In 1780, Cornwall was without good roads. Those which traversed the county were bridle-paths rather than carriage roads. In fact, carriages were almost unknown, and even carts were very little used..... merchandise was mainly carried by pack mules, and the main mode of travel was on horseback. When Sir Humphrey Davy's mother was a girl, there was only one cart in the town of Penzance, and if a carriage appeared in the streets, it attracted universal attention. People at that time either walked or, if they were rich enough, rode on horseback, very often with wife and children perched up behind on a pillion.
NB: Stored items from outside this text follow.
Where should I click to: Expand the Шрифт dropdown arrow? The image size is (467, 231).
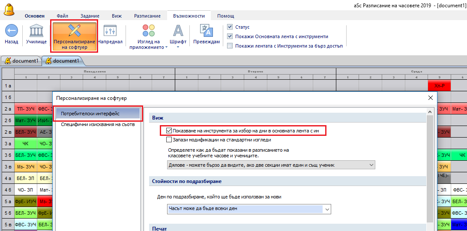(x=178, y=47)
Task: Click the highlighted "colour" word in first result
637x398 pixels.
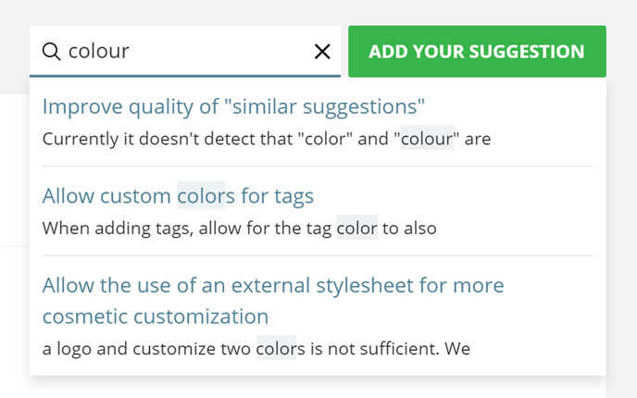Action: (x=426, y=140)
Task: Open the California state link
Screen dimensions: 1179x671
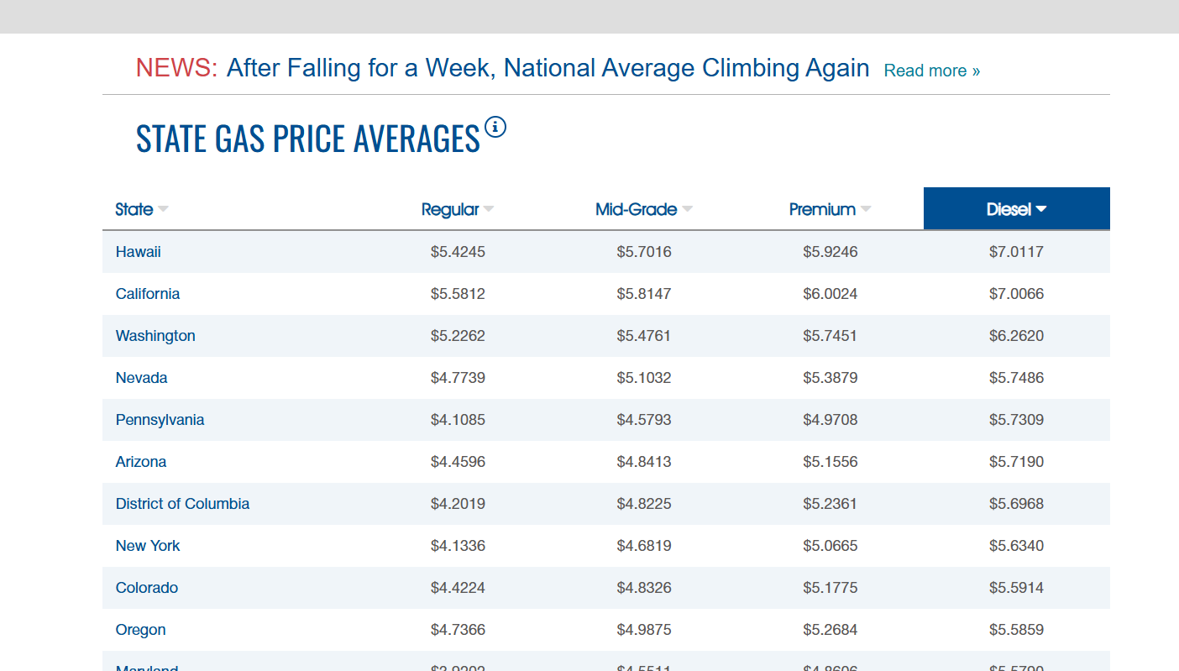Action: click(x=148, y=294)
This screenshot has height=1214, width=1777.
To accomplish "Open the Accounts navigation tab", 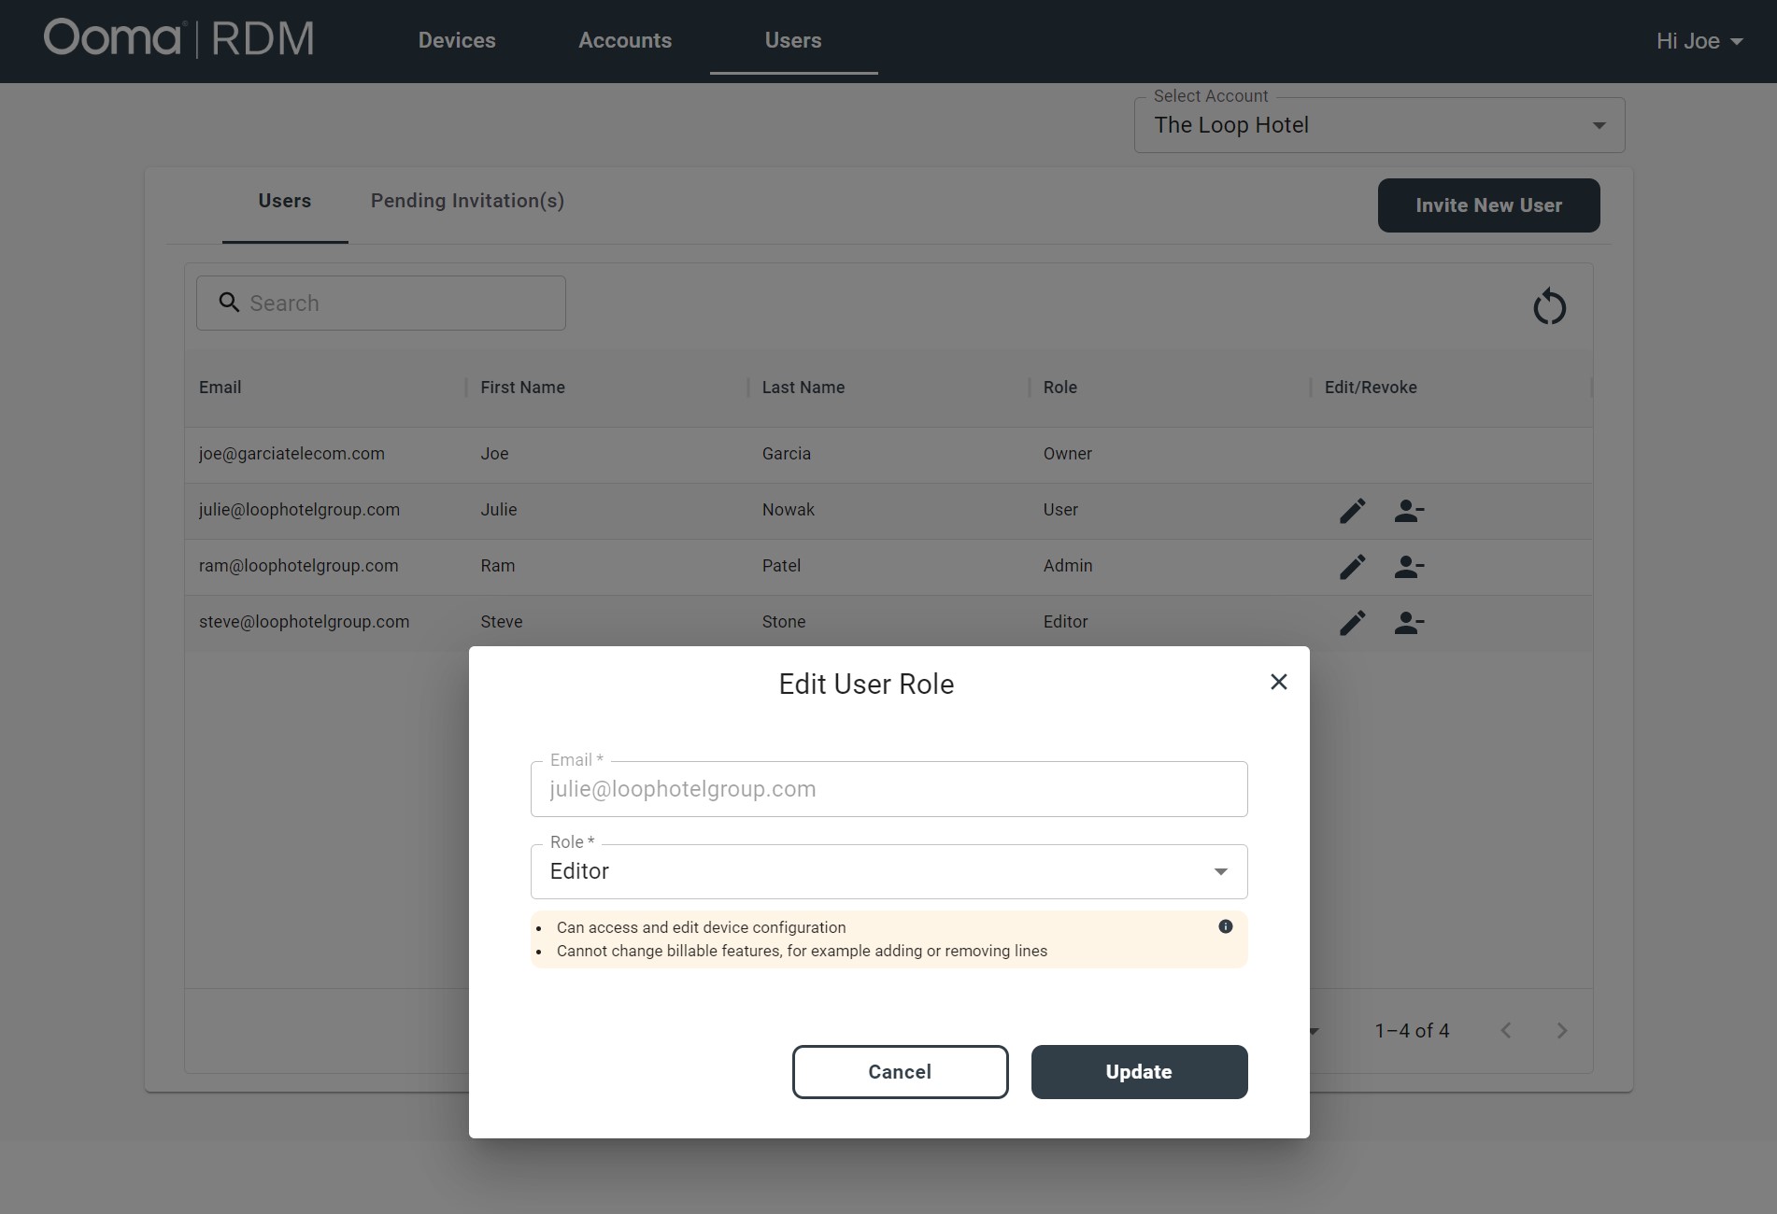I will point(625,41).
Until the end of the 18thC, most of county's merchandise was carried on the backs of mules or ponies. Coal was taken to the mines, copper to the ports, merchants' goods from town to town, and farmers' wages to the mill or market. At Hayle in 1758, there were usually 500 to 1000 mules and pack-horses carrying coal for the surrounding mines.
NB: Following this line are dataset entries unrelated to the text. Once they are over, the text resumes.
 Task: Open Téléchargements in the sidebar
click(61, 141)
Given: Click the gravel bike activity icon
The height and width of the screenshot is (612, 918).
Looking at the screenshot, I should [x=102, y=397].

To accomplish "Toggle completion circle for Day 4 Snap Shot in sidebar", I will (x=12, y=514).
In the mining districts, mules were even more common than horses, travelling in large companies, 70 or more at a time. Each one would carry two sacks of ore placed on either side of a strong pack-saddle, and as their drivers walked behind, the mules picked their own way, more or less as they chose. Their arrival in the towns often led to lively scenes. Sometimes, one of the animals would mount the narrow pavement, forcing the people to scuttle into doorways in order to avoid coming into contact with the slimy, red sacks of ore.Considering the poor roads and the primitive means of transport, is not surprising that ordinary people did very little travelling. When a Cornishman was forced to go to London on business, he would often make his will before starting, and bid farewell to his friends in case he never saw them again. After about 1750, however, the condition of the roads began to improve, and during the following 50 years, further improvements continued to be made, both in methods of transport and in the state of the roads. By the middle of the last century, the main roads of the county had been improved out of all recognition.